Prep 25 mins
Cook 30 mins
Wrap this meal up in a flour tortilla and your ready to go!
- 2 1⁄2 cups cooked chicken, shredded
- 1 (1 1/4 ounce) package taco seasoning mix
- 3 1⁄4 cups water
- 2 tablespoons olive oil
- 1 cup long-grain rice
- 1 (8 ounce) can tomato sauce
- 1 teaspoon lemon pepper seasoning
- 1 large tomatoes, chopped
- 1⁄4 cup green onion, sliced
- 8 medium flour tortillas, warmed
- 2 cups cheddar cheese, shredded
- Preheat oven to 350 degrees.
- In large deep skillet, combine chicken, taco seasoning, and 3/4 cup water.
- Bring to a boil, reduce heat, and simmer uncovered 10 minutes.
- Remove from heat and pour into a bowl.
- In same skillet, heat oil.
- Add rice and saute until golden.
- Add remaining 2 1/2 cups water, tomato sauce,and lemon pepper seasoning.
- Bring to a boil, reduce heat, cover and simmer 20 minutes.
- Stir in chicken mixture, tomatoes, and green onions, blend well.
- Heat 5 minutes.
- Place a heaping 1/2 cup of chicken and rice mixture on each warm tortilla.
- Fold in sides and roll to enclose filling.

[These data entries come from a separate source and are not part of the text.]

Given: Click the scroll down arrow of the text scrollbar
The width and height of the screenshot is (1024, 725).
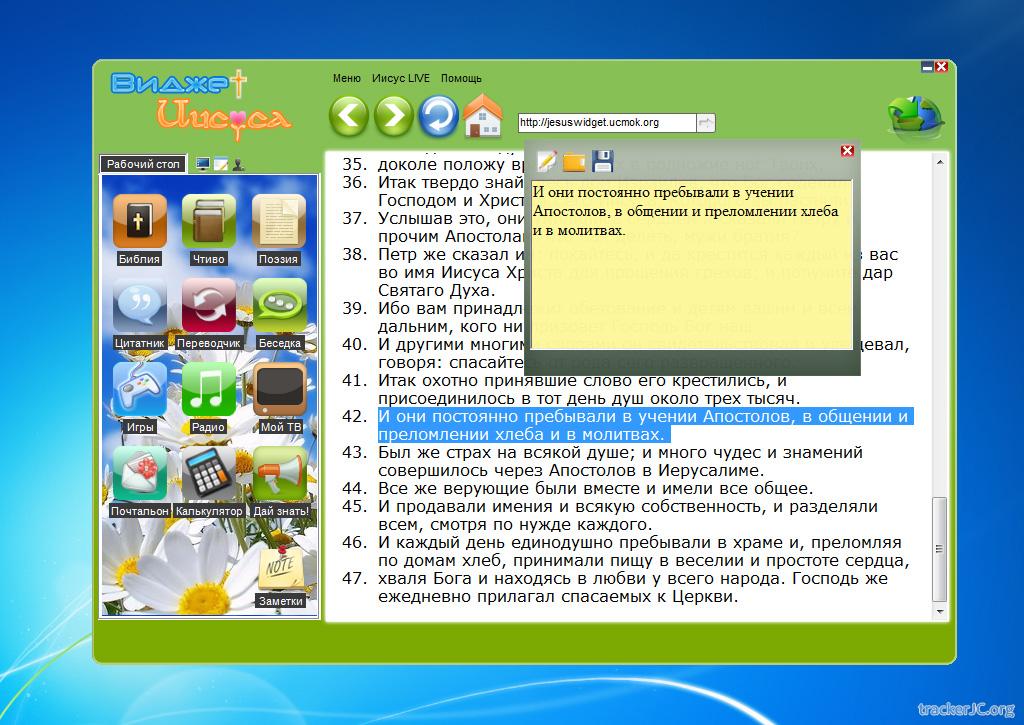Looking at the screenshot, I should click(x=940, y=609).
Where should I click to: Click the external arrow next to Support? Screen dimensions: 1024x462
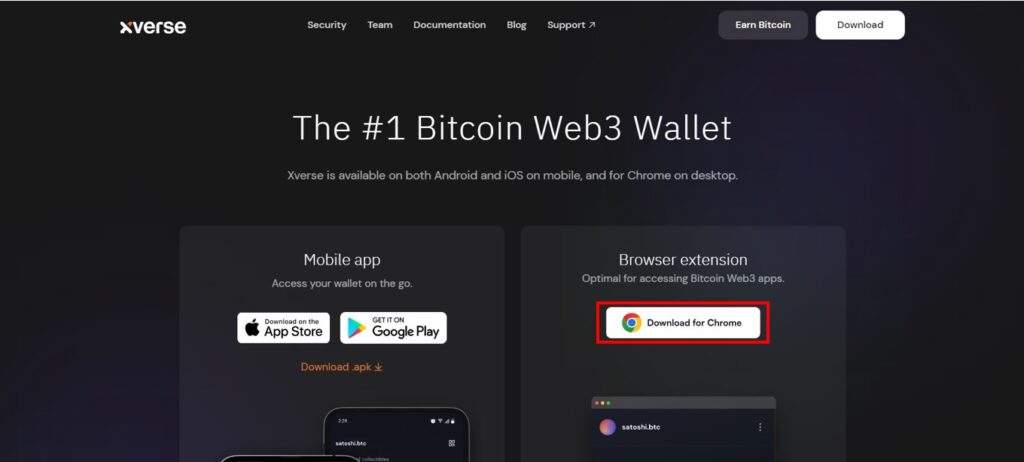592,25

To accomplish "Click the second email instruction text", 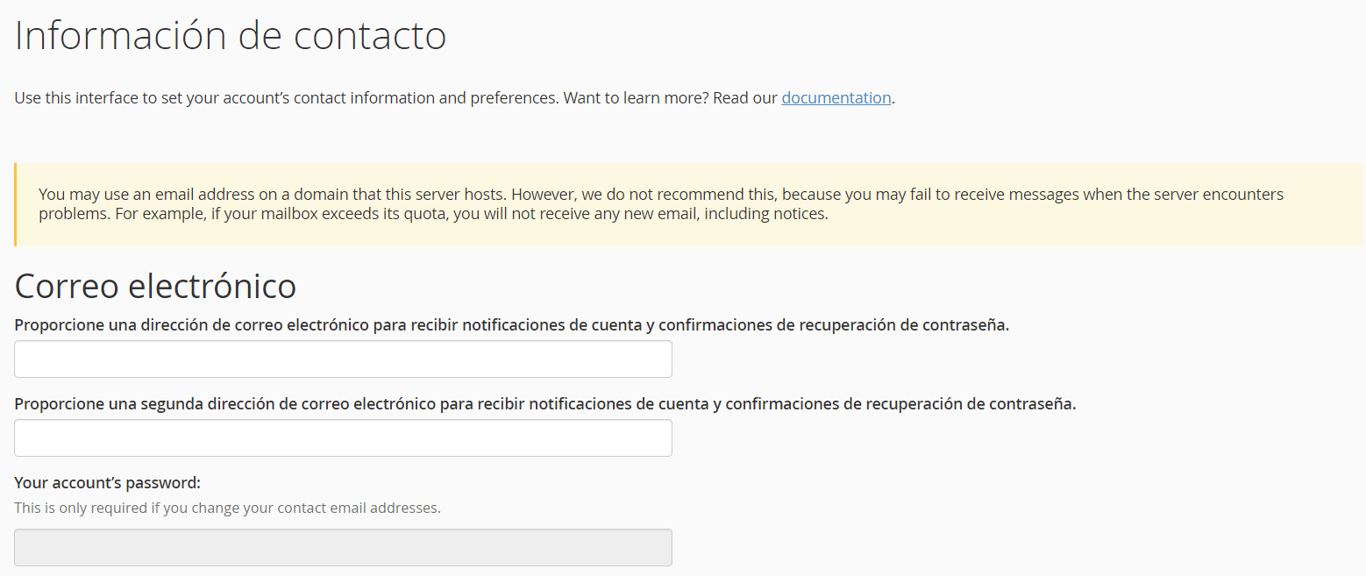I will tap(545, 403).
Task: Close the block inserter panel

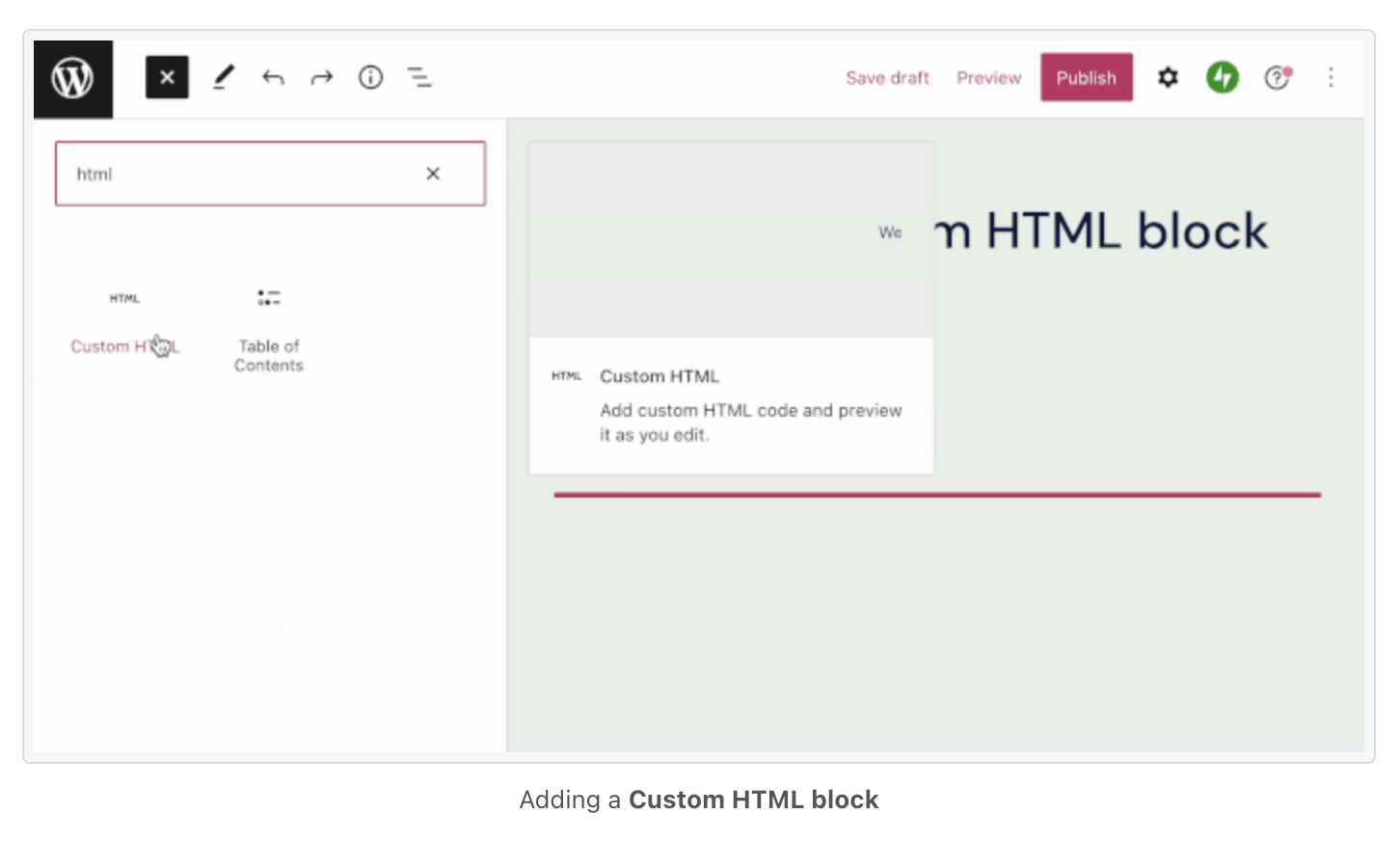Action: (x=167, y=77)
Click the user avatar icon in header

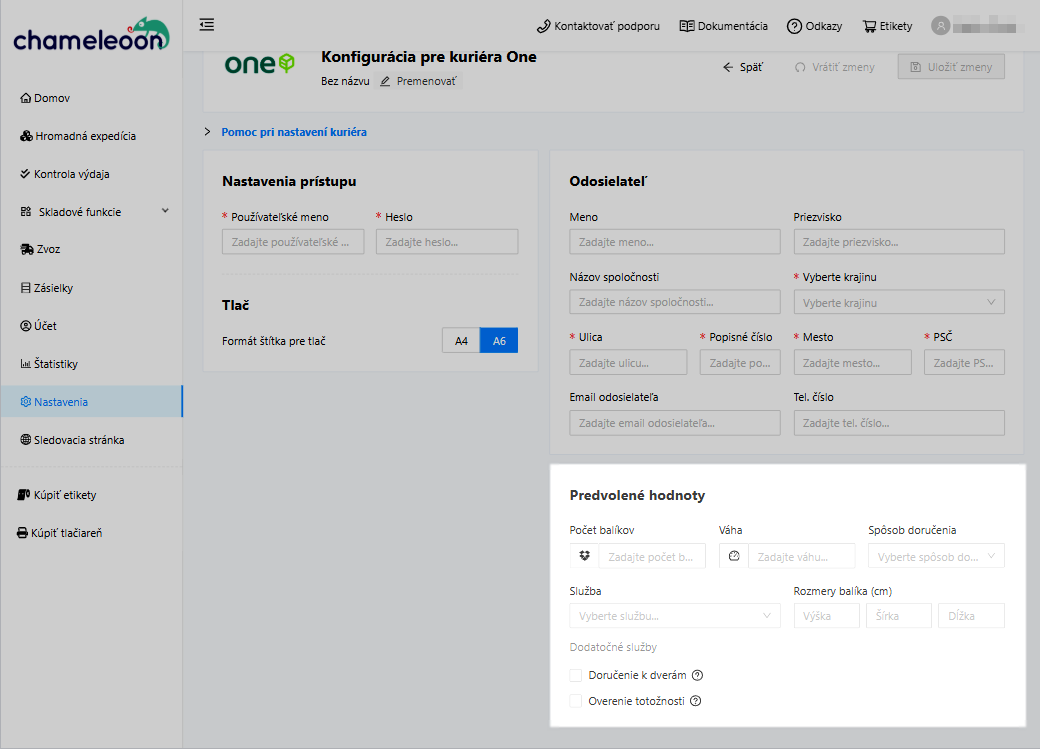940,26
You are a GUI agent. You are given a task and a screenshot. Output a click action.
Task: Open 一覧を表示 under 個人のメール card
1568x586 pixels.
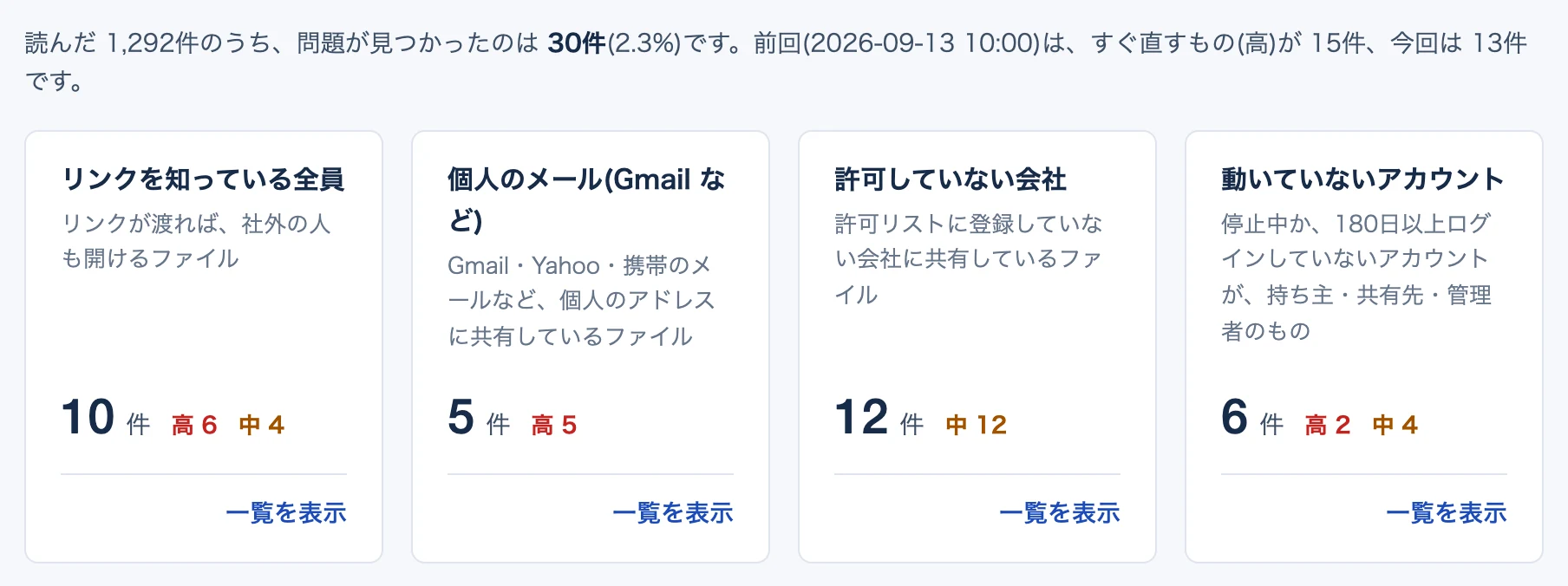point(673,512)
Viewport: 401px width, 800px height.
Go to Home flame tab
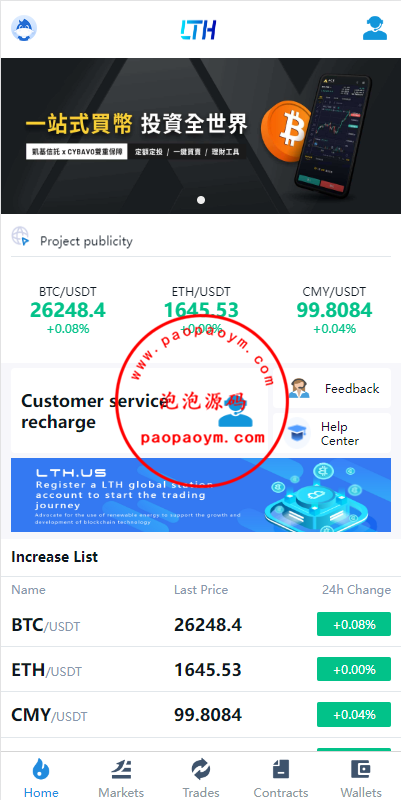tap(41, 778)
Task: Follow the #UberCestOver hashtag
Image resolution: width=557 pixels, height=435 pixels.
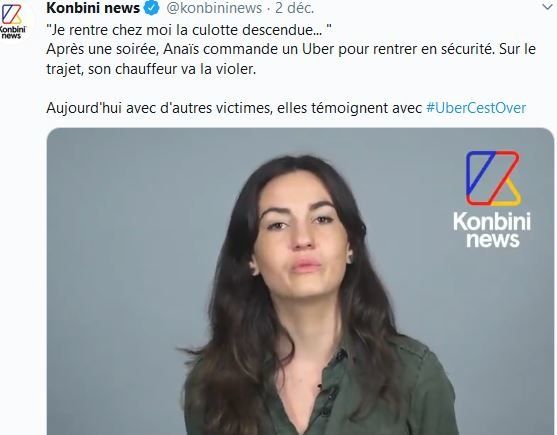Action: 476,108
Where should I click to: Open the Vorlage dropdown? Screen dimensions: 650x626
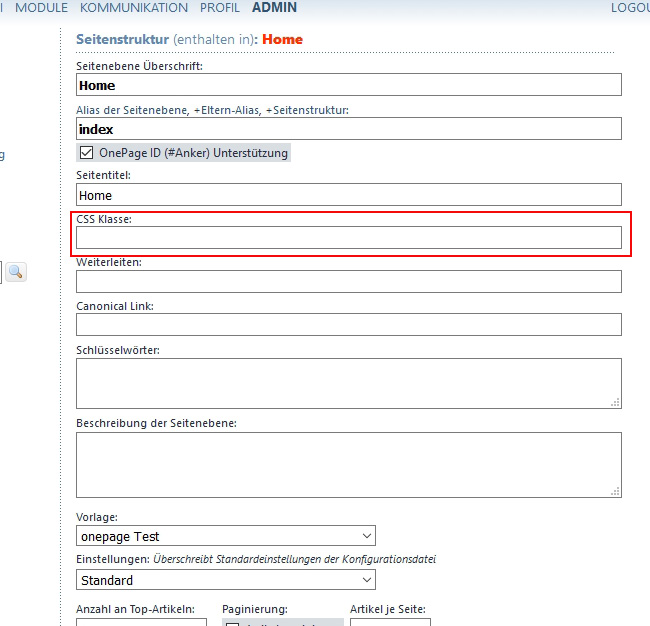click(x=225, y=536)
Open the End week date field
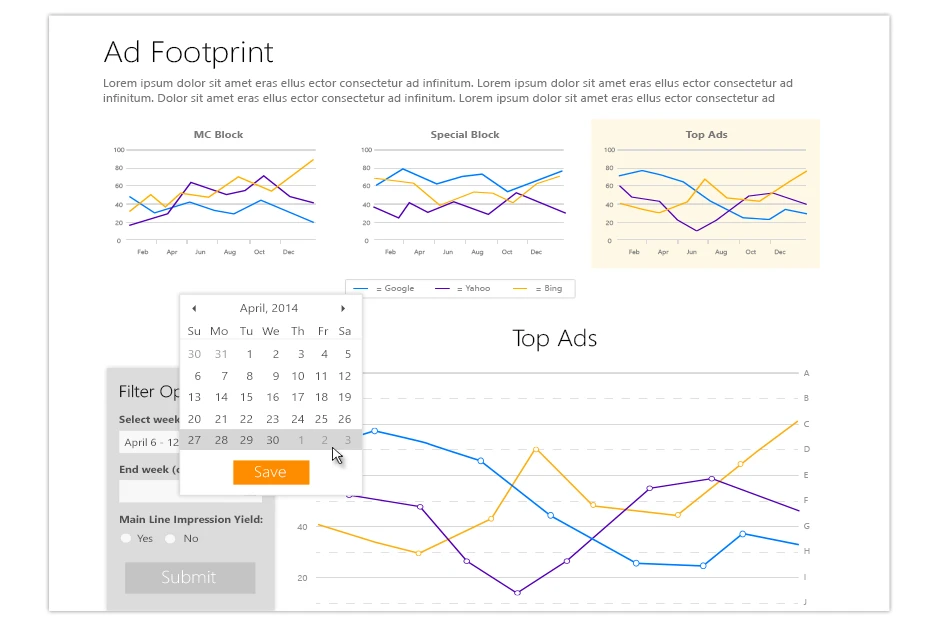939x626 pixels. pos(148,491)
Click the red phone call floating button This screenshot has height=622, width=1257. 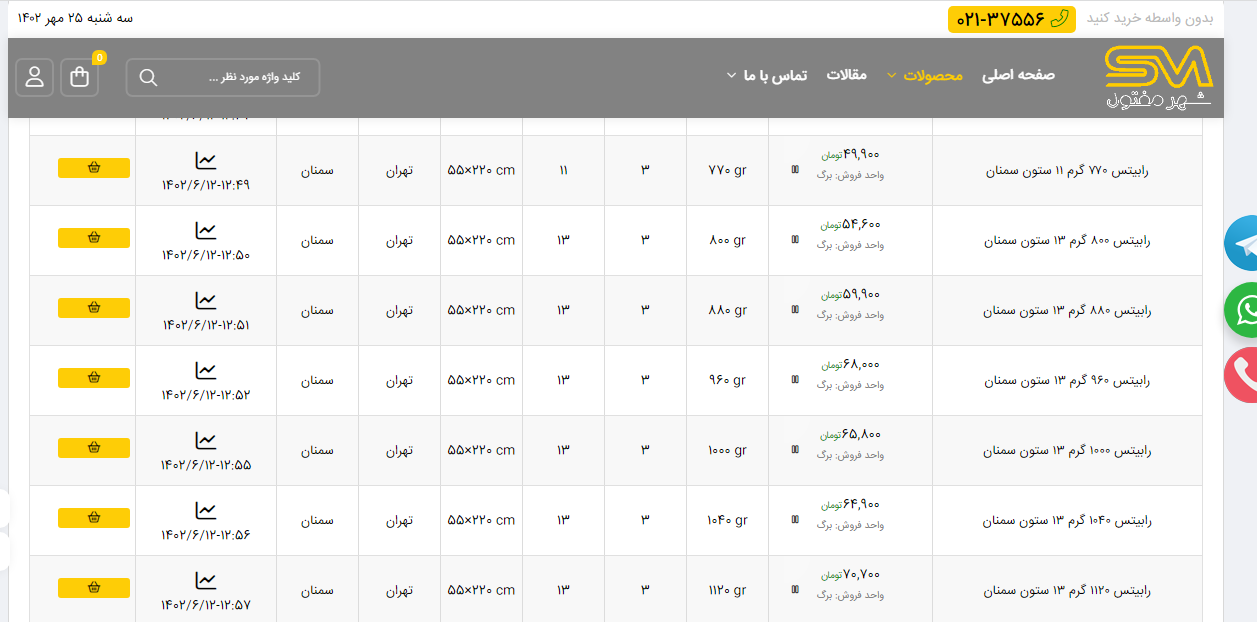[1243, 375]
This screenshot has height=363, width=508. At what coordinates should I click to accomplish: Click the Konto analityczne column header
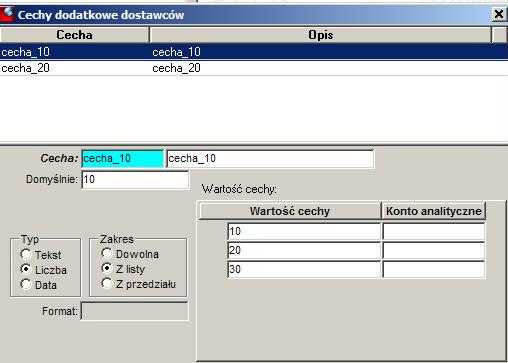tap(433, 211)
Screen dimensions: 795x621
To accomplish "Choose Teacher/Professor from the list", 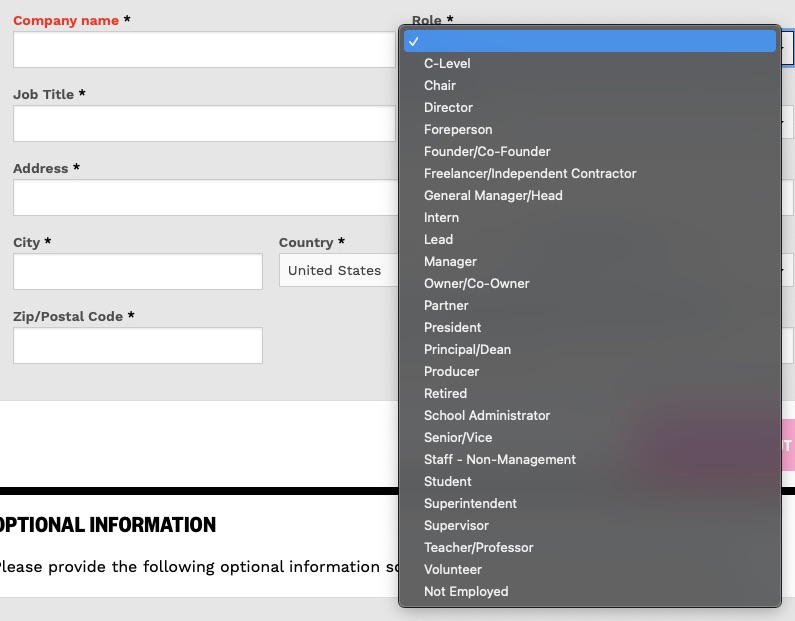I will (x=478, y=547).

- Place filled burritos seam-side down on baking sheet.
- Sprinkle with cheese.
- Heat in oven for 2 minutes or until cheese melts.
- Garnish with salsa and guacamole.
These are very good! I halved the recipe because there are only 2 of us. I always have grated sharp chedar and Jack cheese on hand so used this. All in all, great recipe. Thanks for sharing! Made for Cookathon for KBerry at KK's forum!